Vaccine sparks interest in plug-and-play freezer monitors
A French start-up offering plug-and-play freezer monitors is seeing a surge in interest from health authorities needing to monitor temperatures for storing Covid-19 vaccines
The company, called Koovea and set up by three friends in 2015, started selling monitors in 2018 and has seen sales rise from €200,000 to €2million in two years.
Users put the Bluetooth sensor inside a fridge or freezer, link it to a supplied router, and are then able to get alarms, reports and monitoring of the temperature via their smartphones.
The routers can be installed in vehicles, so temperatures can be monitored in cold boxes during transport, vital for the refrigerated transportation of the vaccines. “It can be set up in seconds. There is no need to fiddle with cables or software or anything like that,” said Adrien Content, Koovea president and one of the three founders.
“One of our sensors is good for temperatures of up to -200C so that is the one which is of most interest for some Covid-19 vaccines, which have to be kept at -70C during the logistics chain. Our other sensors are good for -20C, which is the temperature at which many other vaccines have to be transported.”
The company has been in contact with all the firms involved in the handling of vaccines in the upcoming vaccination campaign, and Mr Content said there is a great deal of interest.
“It is not just the ease of use which is important but the fact that we are French-based, make all the equipment here in France, and have all the French and European regulatory approvals.”

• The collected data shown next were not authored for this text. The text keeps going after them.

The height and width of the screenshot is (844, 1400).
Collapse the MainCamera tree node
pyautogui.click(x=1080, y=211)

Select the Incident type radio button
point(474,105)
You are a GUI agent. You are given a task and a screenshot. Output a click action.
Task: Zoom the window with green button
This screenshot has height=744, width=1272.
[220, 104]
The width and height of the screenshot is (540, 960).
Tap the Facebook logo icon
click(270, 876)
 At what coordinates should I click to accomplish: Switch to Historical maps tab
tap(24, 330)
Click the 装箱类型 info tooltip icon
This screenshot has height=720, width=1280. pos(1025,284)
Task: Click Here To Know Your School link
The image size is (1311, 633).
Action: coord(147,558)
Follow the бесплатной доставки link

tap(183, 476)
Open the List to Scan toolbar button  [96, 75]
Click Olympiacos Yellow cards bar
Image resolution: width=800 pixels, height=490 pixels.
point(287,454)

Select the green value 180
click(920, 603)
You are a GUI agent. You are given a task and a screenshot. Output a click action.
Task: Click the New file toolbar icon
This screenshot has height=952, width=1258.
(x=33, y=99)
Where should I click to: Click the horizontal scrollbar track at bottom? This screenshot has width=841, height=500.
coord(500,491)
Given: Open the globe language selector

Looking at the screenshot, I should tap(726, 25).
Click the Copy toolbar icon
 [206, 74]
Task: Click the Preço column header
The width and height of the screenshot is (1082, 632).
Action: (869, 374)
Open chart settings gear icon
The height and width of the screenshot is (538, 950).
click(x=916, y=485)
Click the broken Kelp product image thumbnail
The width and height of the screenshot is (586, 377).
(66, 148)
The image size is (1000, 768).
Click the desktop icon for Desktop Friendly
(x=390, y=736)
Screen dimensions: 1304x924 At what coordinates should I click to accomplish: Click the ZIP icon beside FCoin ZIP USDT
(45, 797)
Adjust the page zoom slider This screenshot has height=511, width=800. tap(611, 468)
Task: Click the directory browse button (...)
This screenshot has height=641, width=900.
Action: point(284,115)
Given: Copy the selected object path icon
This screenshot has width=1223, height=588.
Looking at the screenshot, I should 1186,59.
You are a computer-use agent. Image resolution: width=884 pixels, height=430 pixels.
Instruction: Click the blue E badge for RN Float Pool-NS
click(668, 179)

The company provides sensors to clients with the monitoring services for a fixed monthly fee, starting at €23 for one freezer or fridge. Batteries in the sensors and routers last between two and three years before needing to be replaced.
Around 60% of business so far is with the health sector, which has monitoring requirements far stricter than even the food industry.
Mr Content said the decision to manufacture at the company’s offices in Montpellier was taken because of the need to keep quality standards high.
“We found that although the subcontractors in Asia were able to offer lower prices, the quality control for parts we need was just not good enough,” he said.
“Our equipment in the health and food sectors has to work perfectly because people’s lives depend on it.”
The company has taken out three patents to protect its inventions. Most of its business so far has been in France but it is getting inquiries from other European companies and is in the early stages of exploring how to supply its services to the US. “There is really no one out there with a similar product,” said Mr Content.
“There have been cold-chain monitoring solutions out there for years but they are difficult and expensive to set up and use.”
Covid vaccines which have to be kept cold have highlighted that many French pharmacies – some figures say 40% – rely on domestic fridges to store temperature-sensitive medicines.
Many do not comply with a requirement that temperatures are monitored at least once a day.
Pharmacies are recommended to keep fridges at 2C. The vaccines are expected to be able to cope with 5C temperatures just before use.